Bilerek ya da bilmeyerek, “provokatif” bir karar alıp ayrıldı Alex. Ama krizi bilerek tırmandırdı, başkan ve hocanın uzlaşı çabalarını bilerek boşa çıkardı. Gitmeyi, yani kaybetmeyi göze almıştı belli ki, kazanırsa zaten krallığını ilan edecekti. Bir nevi gücünü sınadı ve kaybetti. Kendisi kaybederken, takımına da zarar verdi. 3 Temmuz süreci aktörlerinin beceremediği derin çatlağı ve muhtemel kaosu yarattı giderayak. Onun bu tavrı, önemli bir gerçeğin teyidini sağladı; kurumsallaşmasını tamamlamamış yapılarda, ilahlaştırılan bireylerin, yarardan çok zarar getirebileceğinin...

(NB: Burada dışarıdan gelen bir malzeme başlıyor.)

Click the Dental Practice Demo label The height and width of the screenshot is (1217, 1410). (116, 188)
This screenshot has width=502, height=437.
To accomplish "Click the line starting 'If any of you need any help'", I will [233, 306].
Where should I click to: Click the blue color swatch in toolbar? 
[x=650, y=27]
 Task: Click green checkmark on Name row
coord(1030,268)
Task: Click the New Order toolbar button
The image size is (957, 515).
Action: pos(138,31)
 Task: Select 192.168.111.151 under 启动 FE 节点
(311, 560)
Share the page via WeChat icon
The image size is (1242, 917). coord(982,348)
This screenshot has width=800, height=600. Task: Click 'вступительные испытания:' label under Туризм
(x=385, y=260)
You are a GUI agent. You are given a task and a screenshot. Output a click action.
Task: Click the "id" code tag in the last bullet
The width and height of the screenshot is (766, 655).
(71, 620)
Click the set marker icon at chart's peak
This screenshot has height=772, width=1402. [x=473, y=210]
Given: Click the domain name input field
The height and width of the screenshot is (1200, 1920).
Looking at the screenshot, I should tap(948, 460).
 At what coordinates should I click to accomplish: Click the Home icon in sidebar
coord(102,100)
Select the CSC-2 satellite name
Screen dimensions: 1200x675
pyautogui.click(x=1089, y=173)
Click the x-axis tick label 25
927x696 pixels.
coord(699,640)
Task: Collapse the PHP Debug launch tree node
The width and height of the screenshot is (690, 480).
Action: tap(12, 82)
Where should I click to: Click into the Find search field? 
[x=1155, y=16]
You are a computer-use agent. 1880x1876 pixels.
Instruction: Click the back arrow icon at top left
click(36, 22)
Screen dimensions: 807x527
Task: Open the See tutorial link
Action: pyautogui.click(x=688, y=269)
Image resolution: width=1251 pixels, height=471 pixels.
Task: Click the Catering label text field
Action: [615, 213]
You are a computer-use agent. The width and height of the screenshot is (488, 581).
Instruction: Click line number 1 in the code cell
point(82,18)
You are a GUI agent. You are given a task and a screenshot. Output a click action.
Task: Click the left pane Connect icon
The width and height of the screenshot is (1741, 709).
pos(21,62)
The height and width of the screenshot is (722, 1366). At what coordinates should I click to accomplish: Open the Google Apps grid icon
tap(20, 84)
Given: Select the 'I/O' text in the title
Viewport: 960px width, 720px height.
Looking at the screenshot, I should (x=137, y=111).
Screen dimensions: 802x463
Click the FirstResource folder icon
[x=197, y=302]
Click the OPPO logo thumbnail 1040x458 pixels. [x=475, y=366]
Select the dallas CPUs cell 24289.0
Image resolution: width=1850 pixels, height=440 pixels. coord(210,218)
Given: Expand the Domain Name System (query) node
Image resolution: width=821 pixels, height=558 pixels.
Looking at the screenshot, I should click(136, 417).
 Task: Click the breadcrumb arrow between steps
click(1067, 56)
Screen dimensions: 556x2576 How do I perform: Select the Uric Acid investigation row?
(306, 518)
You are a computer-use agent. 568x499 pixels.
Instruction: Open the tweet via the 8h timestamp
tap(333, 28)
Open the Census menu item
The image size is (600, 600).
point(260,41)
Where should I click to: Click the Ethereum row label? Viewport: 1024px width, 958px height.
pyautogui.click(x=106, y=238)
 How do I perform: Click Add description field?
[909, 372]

Nitekim, ellisine de gelse onu sahada görmek isteyen vizyonu sınırlı fanatik kalabalıklar, Fenerbahçeli mi, Alexsporlu mu olduklarını karıştırdılar, sokaklara döküldüler. Demek ki, Ferguson’la Beckham arasında Manchester United’ın soyunma odasında yaşanan “şiddetli” güç gösterisinin benzeri Fenerbahçe’de cereyan etse, dışarıda kim bilir neler olurdu? O olay, uygarlık sınırlarını zorladığı ve vitrindeki en değerli “meta”, “öz evlat” Beckham’ı hedef aldığı halde, ne Ferguson’u kovmaya kalkan oldu, ne sokaklarda fotoğraflarını yakan... Kimi olgular eksik olduğu içindir ki, Orta Doğu’dan bir Manchester takımı biraz zor çıkar.

1 yıl coplanıp gazlanarak destek verdikleri, dimdik yanında durdukları Başkanlarını da, sporculuğundan beri kendilerini gururlandıran, en zor zamanda tüm yükü sırtlayan, düne kadar uğruna besteler yapıp söyledikleri Hocalarını da; takım içindeki egemenlik alanını giderek yaygınlaştırarak neredeyse “özerklik” eşiğine gelmiş olan, 105 yıllık kulübe ayar vermeye kalkan, yanlışlarında ısrarlı bir “futbol işçisi” uğruna 2 saat içinde terk eden kalabalıklardan bahsediyoruz! Bir vefasızlıktan, bir iş bilmezlikten... Kendilerine şu basit soruları bile sormuyorlar anlaşılan: “Çelişki uzlaşmaz hale gelmişse; bize, 8 ay sonra gidip bir daha gelmeyecek, sahada bir varsa bir yok Alex mi lazım, sevgili kulübümüz adına baş tacı ettiğimiz Aziz Yıldırım ve Aykut Kocaman mı? Takım kötü gidince, hesap Alex’e mi sorulacak? Bedeli Alex mi ödeyecek?” Sorumluluk Aykut hocada olacak, ama yetkisi olmayacak! İnandığı takımı oynatamayacak. Yetkisiz sorumluluk nerede görülmüş?

Düşünce tembeli, kurtarıcı düşkünü, bilime uzak, irrasyonel toplumların karakteridir, işler yolunda gitmiyorsa, “Falanca gitsin!” demek. Sonra? Sonra kim gelsin? “Allah kerim! Sahipsiz kalmaz, elbet biri bulunur.” Ya bunca emek, bunca zaman çöpe mi gitsin? Ya gelenle daha kötü olursa işler?.. Aykut Hoca’nın bu yılki teknik performansı iyi değil, bu görünüyor. Gerçek, skorla sıvanamaz; Mönchengladbach maçını da iyi yönetemedi Hoca... Ama Kocaman, Fenerbahçe için bir hocadan fazlası, saygın bir temsilci. Kredisi bu kadarcık olabilir mi? Alex istedi diye ipi çekilebilir mi? Başka deyişle; milyon tonluk Fenerbahçe Spor Kulübü, 70 kiloluk Alex’in altında kalıp ezilebilir mi?